Ronald Suresh Roberts (born 17 February 1968) is a British West Indian biographer, lawyer and writer. He is best known for his biographies of some of the leading figures in the "New South Africa" such as Nobel Prize winner Nadine Gordimer and former South African President Thabo Mbeki. Roberts has been described by Nelson Mandela as "a remarkable and dynamic young man". He currently lives in London, England.

Early life
Roberts was born in Hammersmith, London, to an Afro-Caribbean father and an Indo-Malaysian mother. His parents met while studying law but decided to move back to Roberts's father's homeland of Trinidad and Tobago shortly after Roberts was born. In Trinidad, Roberts attended Fatima College high school before being accepted into Balliol College, Oxford.  He attended Oxford on the same Trinidad Government scholarship previously awarded to V. S. Naipaul. Roberts went on to graduate in 1991 from Harvard Law School, where he was a classmate of Barack Obama.  Roberts’s thesis, "Clarence Thomas and the Tough Love Crowd: Counterfeit Heroes and Unhappy Truths", was published by New York University Press.

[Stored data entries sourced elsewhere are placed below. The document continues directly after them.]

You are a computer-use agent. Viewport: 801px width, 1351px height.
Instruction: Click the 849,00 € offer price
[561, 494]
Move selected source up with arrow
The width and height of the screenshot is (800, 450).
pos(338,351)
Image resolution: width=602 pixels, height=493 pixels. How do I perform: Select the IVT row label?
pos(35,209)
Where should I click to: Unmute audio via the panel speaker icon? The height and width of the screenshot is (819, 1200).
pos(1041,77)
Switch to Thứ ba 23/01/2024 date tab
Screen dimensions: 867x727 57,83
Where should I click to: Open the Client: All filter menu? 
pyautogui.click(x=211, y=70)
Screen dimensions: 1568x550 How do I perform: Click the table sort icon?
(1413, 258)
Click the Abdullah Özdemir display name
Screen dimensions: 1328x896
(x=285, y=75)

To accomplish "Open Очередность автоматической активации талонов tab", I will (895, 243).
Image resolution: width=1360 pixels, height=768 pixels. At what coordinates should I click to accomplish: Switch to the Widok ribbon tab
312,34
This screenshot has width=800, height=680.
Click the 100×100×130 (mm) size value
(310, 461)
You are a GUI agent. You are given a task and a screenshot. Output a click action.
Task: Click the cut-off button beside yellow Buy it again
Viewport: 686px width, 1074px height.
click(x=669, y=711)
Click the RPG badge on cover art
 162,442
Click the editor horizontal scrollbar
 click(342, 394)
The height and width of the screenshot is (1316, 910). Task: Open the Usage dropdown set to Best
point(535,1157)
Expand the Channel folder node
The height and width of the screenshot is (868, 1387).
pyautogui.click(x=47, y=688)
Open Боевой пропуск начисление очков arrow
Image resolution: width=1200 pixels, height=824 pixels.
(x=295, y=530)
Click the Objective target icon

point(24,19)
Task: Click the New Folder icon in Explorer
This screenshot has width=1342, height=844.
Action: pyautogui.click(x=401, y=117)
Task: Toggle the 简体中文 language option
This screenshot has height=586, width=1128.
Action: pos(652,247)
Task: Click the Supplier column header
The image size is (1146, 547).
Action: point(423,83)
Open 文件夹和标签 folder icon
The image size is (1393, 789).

His supervisor, Professor Randall Kennedy, taught a Harvard class in "Race Relations and American Law", which became a flashpoint for ongoing civil rights and campus activism at the time.  Obama initially attended the highly polarised class, but did not complete it.

Roberts left a promising career as a Wall Street lawyer to monitor South Africa’s first multiracial elections in 1994.

Life in South Africa
Roberts arrived in South Africa as part of a delegation of international election monitors, and quickly became captivated by the uniquely change-making events of the new South African era. He stayed on over two decades and  became immersed in the re-architecture of the South African constitution and institutions, especially the new bill of rights. Through his work with  ANC lawyer Kader Asmal, he advocated for and advised upon a broadening of socio-economic rights in the new South African constitution. It was through this work with Kader Asmal that he became involved with the Truth and Reconciliation Commission. Asmal, Roberts and Louise Asmal later collected their thoughts in one of the first scholarly discussions of Truth and Reconciliation, entitled Reconciliation through Truth: A Reckoning of Apartheid’s Criminal Governance, a book for which Nelson Mandela wrote the preface.  Mandela's Deputy and successor as President, Thabo Mbeki, spoke at the launch of the book in Cape Town.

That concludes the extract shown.